Investment Fund Supermarket

Individual Savings Accounts

There are two types of ISA: cash ISAs and stocks and shares ISAs. You are allowed to invest up to £3,600 into a cash ISA and £7,200 into a stocks and shares ISA in each tax year- which is from April 6th and April 5th. You either "use it or lose it"- in other words, you cannot fund against past tax years where you did not maximise contributions. There is no need to commit your money for a minimum period; nor any restrictions on how you spend the proceeds. Further, you do not have to declare income or profits from any ISAs in your tax returns.

Stocks and Shares ISAs

A stocks and shares ISA, sometimes referred to as an equities ISA, is effectively a tax advantaged wrapper which has wide ranging investment powers. Investments which can be held within an equities ISA include unit trusts, investment trusts and open ended investment companies (OEIC). These are all diversified investment vehicles where the risk is spread across a basket of individual shares which have been selected for purchase by a Fund Manager. There is an extensive range of equity funds to choose from, covering a wide range of geographical sectors, investment styles, risk profiles, size of companies, as well as ethical mandates. However, there are other non-equity based funds which can be accessed via an ISA which can add to the diversified nature of a portfolio. Some funds specialise in commercial property, other invest in government and corporate bonds which are loans to be repaid by the issuing government or company.

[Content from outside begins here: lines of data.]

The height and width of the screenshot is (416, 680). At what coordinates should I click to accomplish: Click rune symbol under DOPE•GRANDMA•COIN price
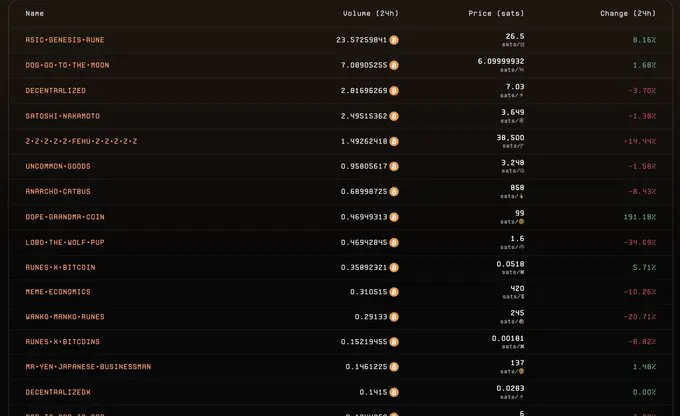[521, 222]
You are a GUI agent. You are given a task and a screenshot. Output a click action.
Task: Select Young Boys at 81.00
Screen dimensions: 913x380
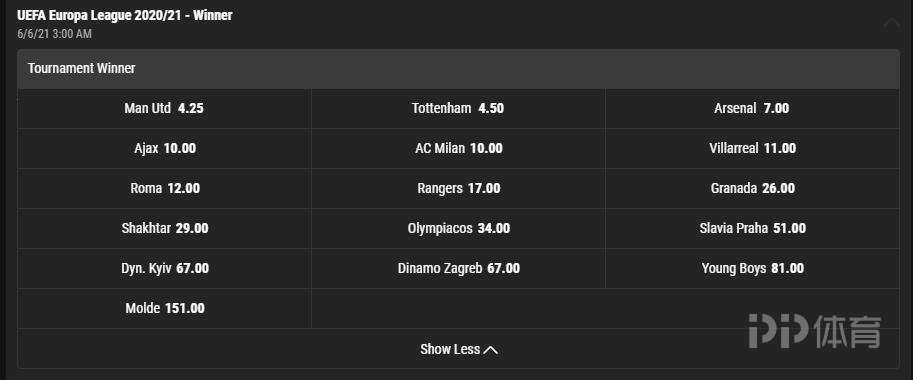click(752, 268)
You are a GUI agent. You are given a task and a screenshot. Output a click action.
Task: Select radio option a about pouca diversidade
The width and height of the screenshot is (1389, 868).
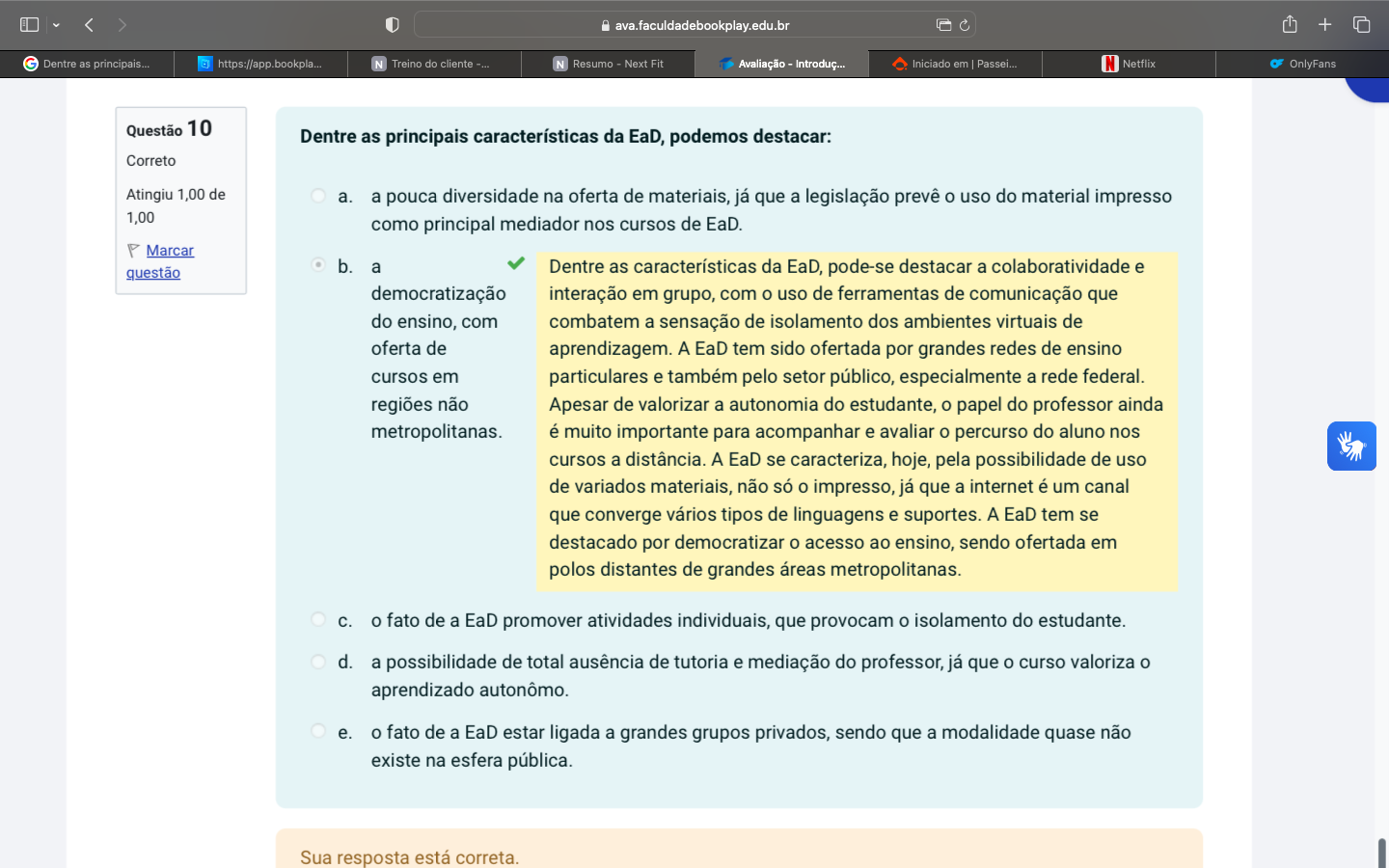(x=318, y=196)
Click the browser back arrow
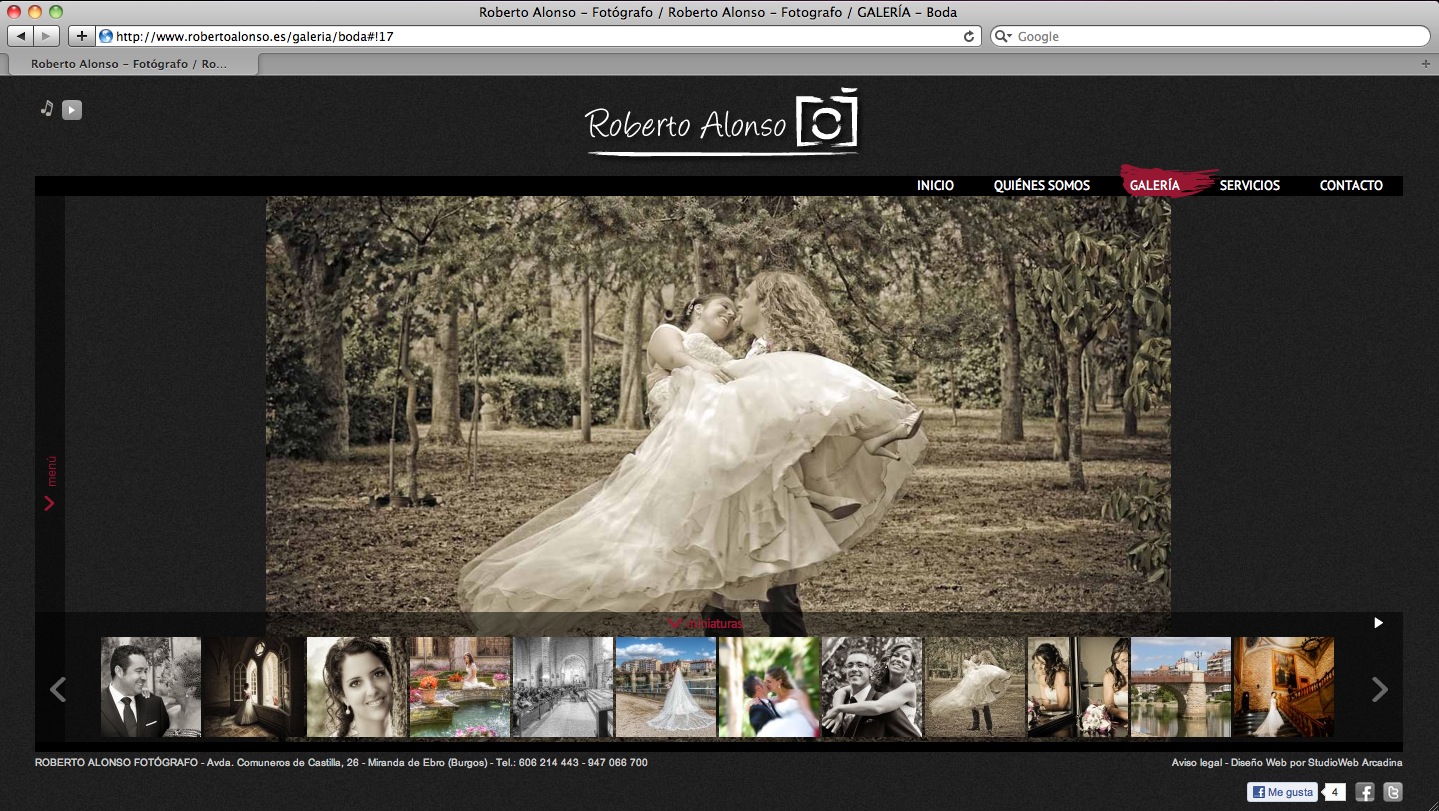Screen dimensions: 1439x811 tap(20, 36)
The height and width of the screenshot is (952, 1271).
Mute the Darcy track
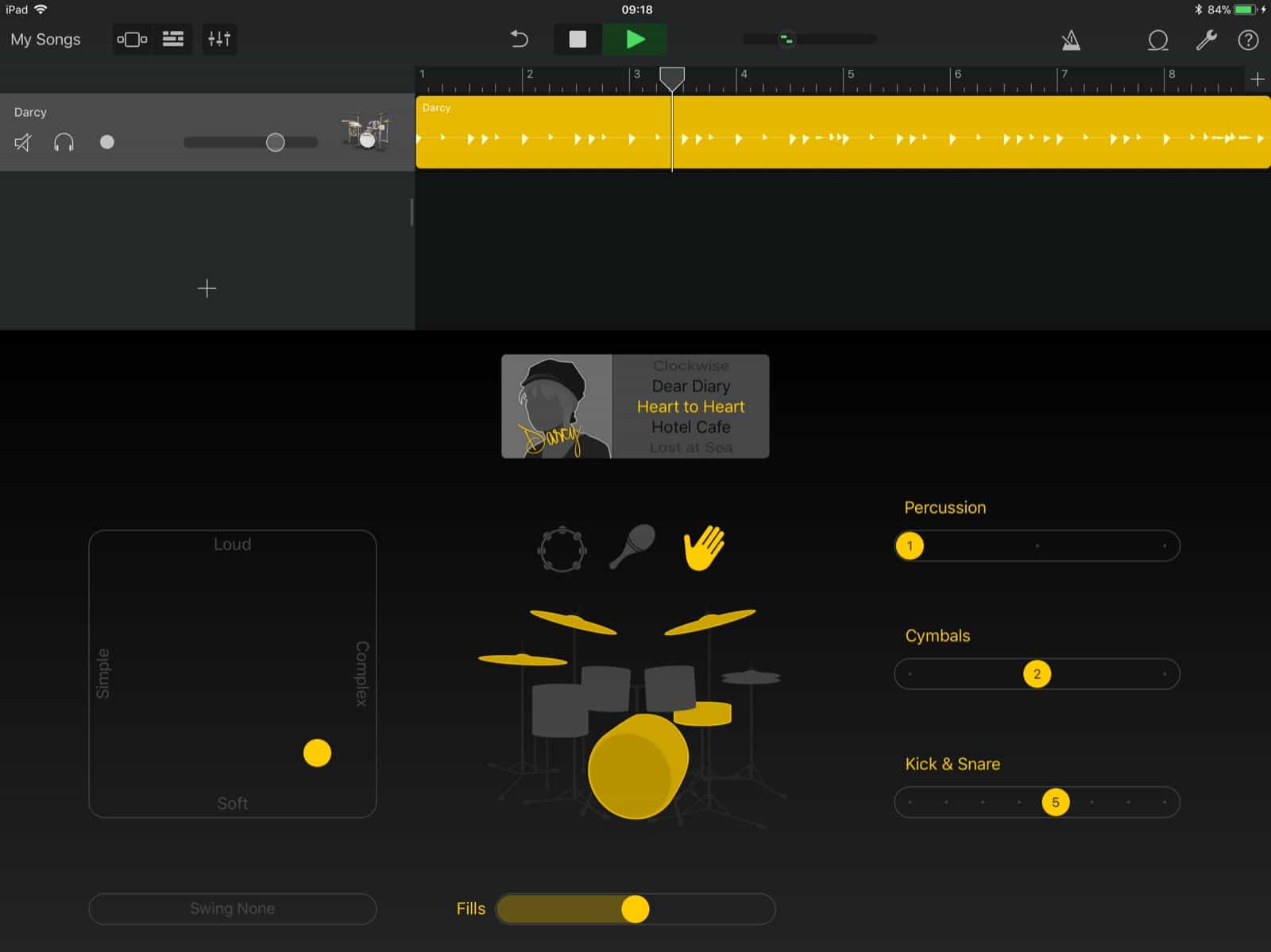pyautogui.click(x=23, y=142)
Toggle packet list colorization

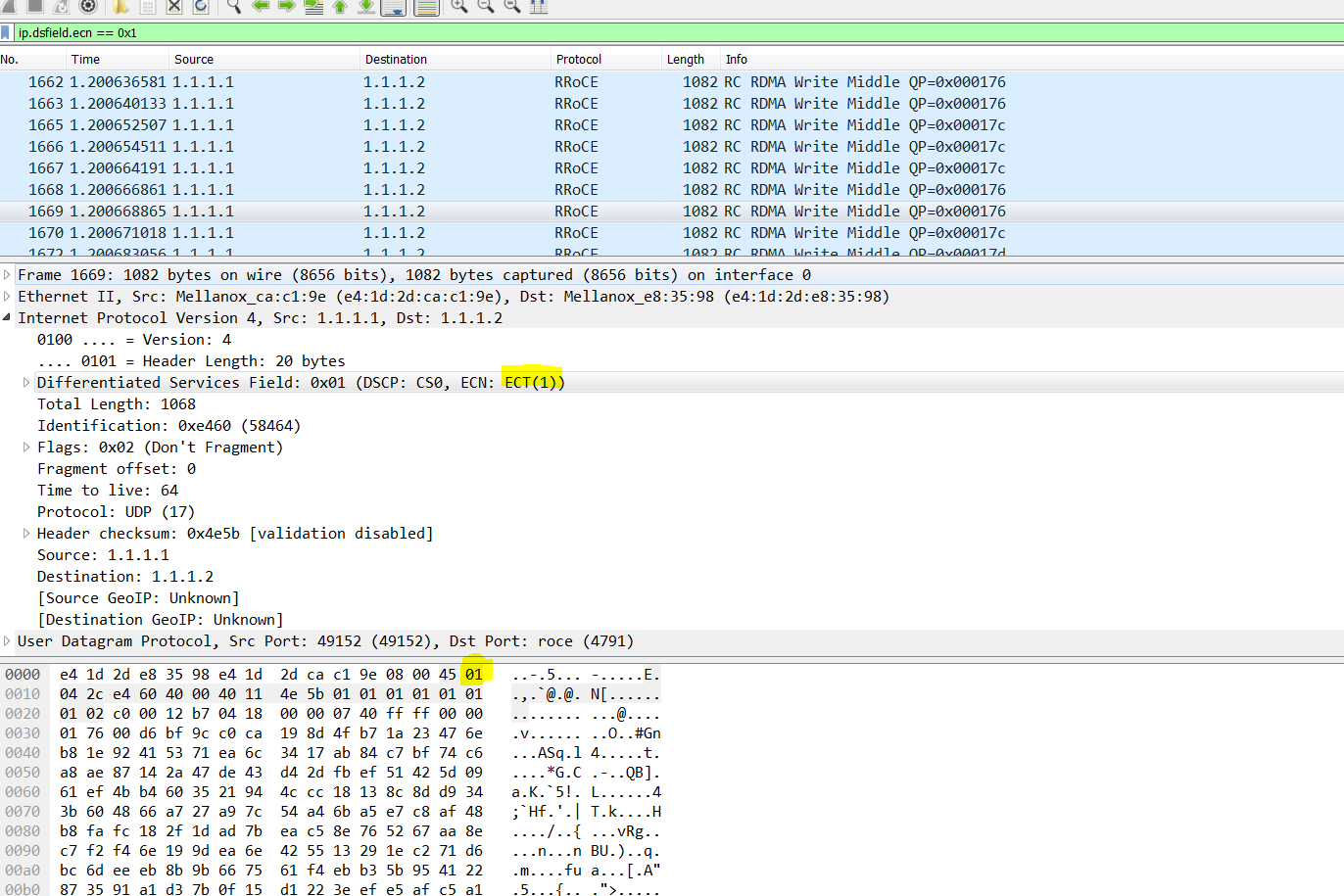point(426,6)
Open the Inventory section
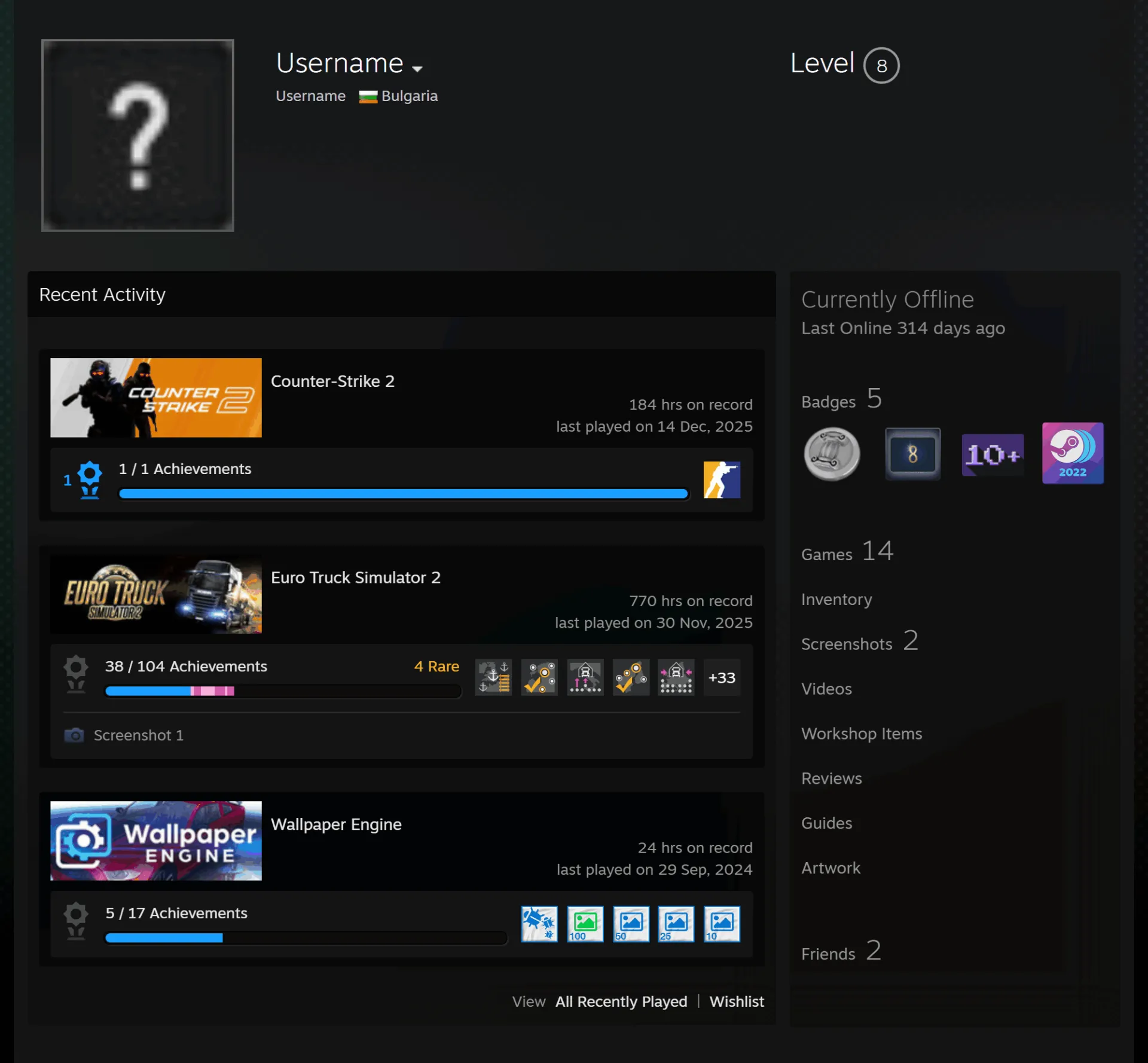This screenshot has height=1063, width=1148. (836, 599)
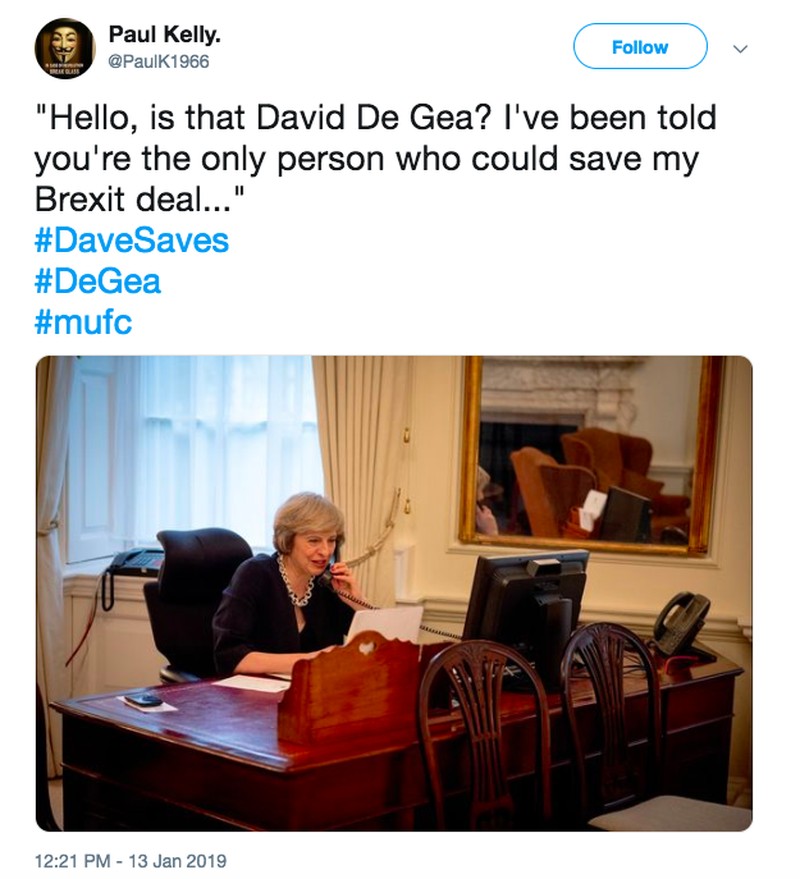The width and height of the screenshot is (800, 879).
Task: Open the #DeGea hashtag link
Action: (97, 282)
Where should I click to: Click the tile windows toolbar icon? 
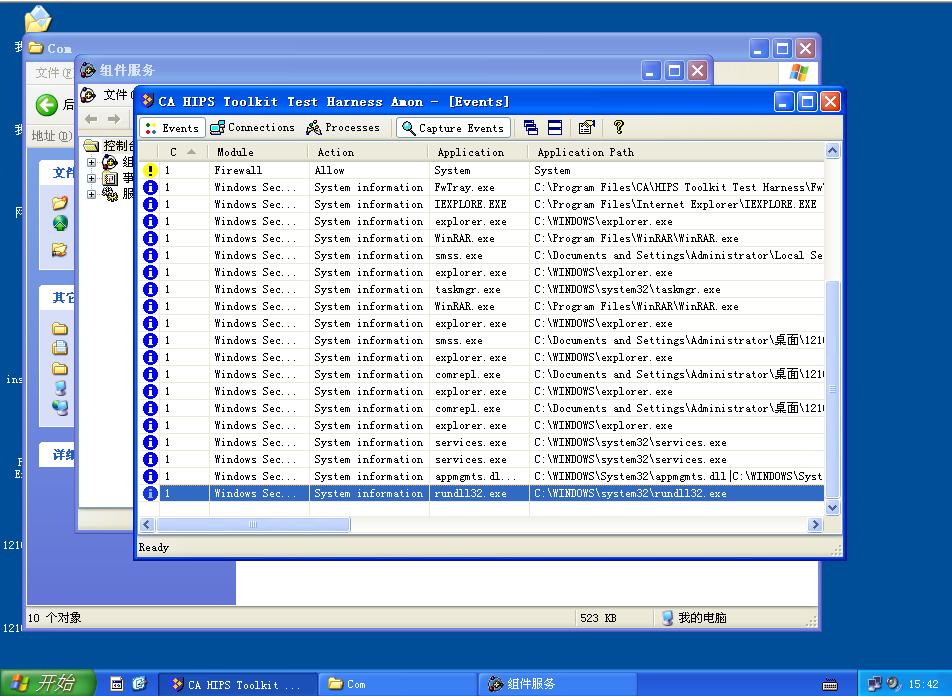[x=555, y=128]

The minimum amount you can invest on a monthly basis is £50 per month. A unit trust is simply a pool of individual investors’ money, which buys a spread of investments. The trust is then divided into units and the number of units you buy represents your share of the trust. By pooling many investors’ money, the fund aims to provide a greater spread of investments than you might be able to achieve on your own. Consequently this can help reduce the risk as well as providing you with the benefits of expert fund management. These trusts aim to provide capital growth or income or a combination of both.

Charges

A fund management group will typically charge a yearly management fee of between 0.3% and 2.2% - most charges tend to be between 1.0% – 1.5% per annum. In addition to this, they often charge separately for the fund’s “additional expenses” such as distribution fees and servicing costs. These two charges combine to form the Total Expense Ration (TER), which is deducted from a fund on a daily basis .There are also initial charges to consider which vary from 0% - 5.5%. These are deducted from contributions and affect the allocation rate of the investment. Combining all charges to assess the effect of charges given assumed rates of investment growth gives a figure known as a “Reduction in Yield”. The reduction in yield shows the amount by which a fund’s charges can be expected to reduce the investment return on a policy.

Tax Treatment

Cash ISAs are completely free of all taxes. Equity ISAs are completely free of all capital gains tax, however there is a small tax which the fund managers pay on dividend income from shares.

Both cash ISAs and equity ISAs are subject to Inheritance tax- currently levied at 40% of the value of an estate above £300,000, rising to £312,000 in the 2008/9 tax year.

 

What are the risk factors to be considered?

• Both capital and income values may fall as well as rise, are not guaranteed and you may not get back the full amount of your original investment.

• The performance of your investment will generally follow the performance of the market in which it invests. Where this market declines, the value of your investment will probably also fall.

• The level of risk associated with any fund will be affected by the investment choices made by the fund manager. This level of risk may also change over time as the fund manager significantly changes the investments held by the fund. Any changes would be within the investment objectives of the fund.

• Unless the performance of your investment meets or exceeds the rate of inflation, the real value of your investment will reduce.

• If you exercise your right to cancel your investment, you may not get a full refund of the amount paid if the value of the investment falls before the notice of cancellation is received by the Investment House. This is because an amount equal to that fall in value will be deducted from any refund you would otherwise receive.

• Where you switch from a fund where you are receiving income, any income received by the fund since the last payment will be reinvested in the new fund rather than paid out.

• The current tax situation may not be maintained.